Astrid casts him a sidelong look. “Don’t take this the wrong way, but you look like a mess. Go home, and I’ll try to keep anyone from bothering you for a few hours.”
He smiles at her, thankful. “I would really, really appreciate that.” He stops for a second, thinking. “Hey, you were up pretty early too. You weren’t waiting for me, were you?”
Astrid’s face abruptly gets redder as she says “No, I was with—“ before her eyes widen and she clamps her mouth shut. Hiccup gets much, much more curious. “If you make me answer that I’ll make sure the twins find something very loud to occupy themselves with.”
Hiccup grimaces, and says, “Okay, it can wait. I’ll see you later, Astrid.”
She smiles and gives him a light push as she leaves, so it’s just him and Toothless again. The rest of the walk isn’t too far, and he tries his best to not think of anything while they make their way home. They’re just passing through the shadow of a house when an aged hand reaches out to hold onto his arm.
He nearly falls over in surprise— the holder is an old man, a long beard nearly trailing to his feet and a staff much taller than him gripped in his free hand. He has kindly eyes set in a deep lined face, and there must be something very strange about looking into those eyes, because Hiccup finds himself forgetting that he’s never seen this man on Berk in his life. Toothless doesn’t give any sort of warning growl, and seems to be content just to look at the man with a slightly tilted head.

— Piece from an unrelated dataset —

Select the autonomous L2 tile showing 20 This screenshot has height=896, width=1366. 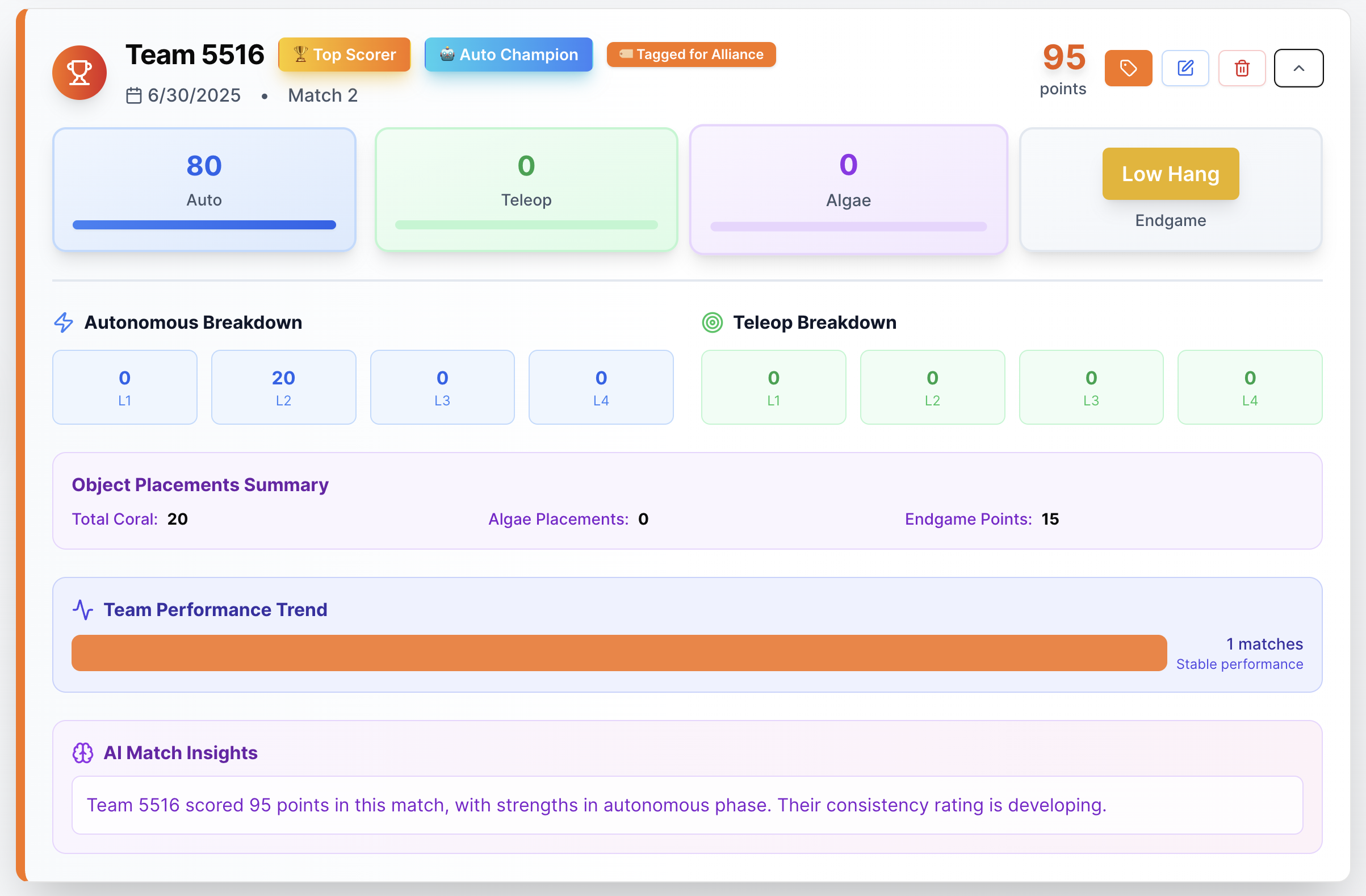click(x=283, y=387)
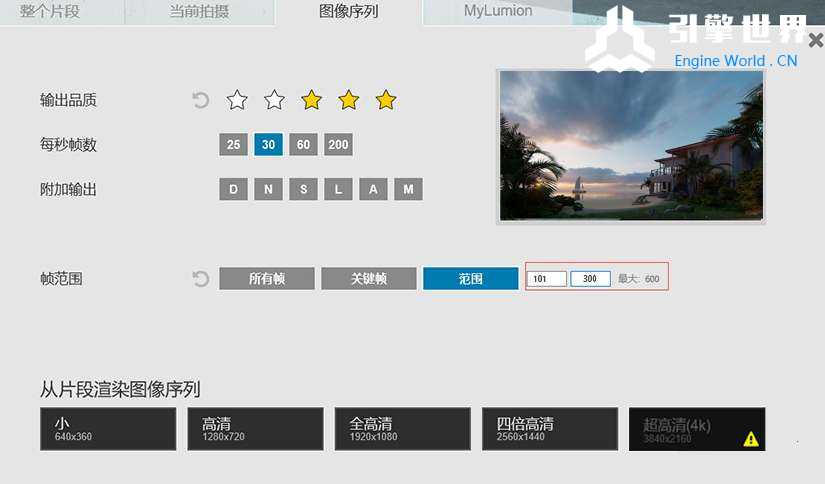Choose 60 frames per second

tap(303, 144)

“A gift, for you,” the old man says with a smile, the gummy sort that it wouldn’t be surprising to see him give a child. Hiccup feels sort of dumbstruck around him, and only watches as the man rummages in the pocket of his long cloak until he comes away with what appears to be…
“A compass?” Hiccup asks. He accepts it with both hands, examining it in confusion. There isn’t anything obviously different about it to set it apart from any other compass. However, as he brings it closer to his face to better look at it, he finds he can hear a faint tick, tick, tick.
“That and more, much more, much more,” the old man says, smiling that same smile. “You will find it useful, when the time comes.”
“Uh… thanks?” Hiccup says. What time? he wonders, but his mouth feels confused around the words. The old man wraps both hands around his staff and nods, then taps it against Hiccup’s side harder than expected from such a wiry old man, who already begins to shuffle away.
“Get some sleep, boy. Sleep always brings new surprises,” he tells Hiccup, tapping his nose. Hiccup, nodding, turns away, the ticking compass in hand and his home ahead of him. He thinks he’ll probably have more thoughts on this later, when he’s awake, but for now the meeting passes through his mind like a hazy dream.
When he successfully gets home, he’s able to wash his hands and make sure Toothless is fed and comfortable, before passing out in bed and sleeping like the dead.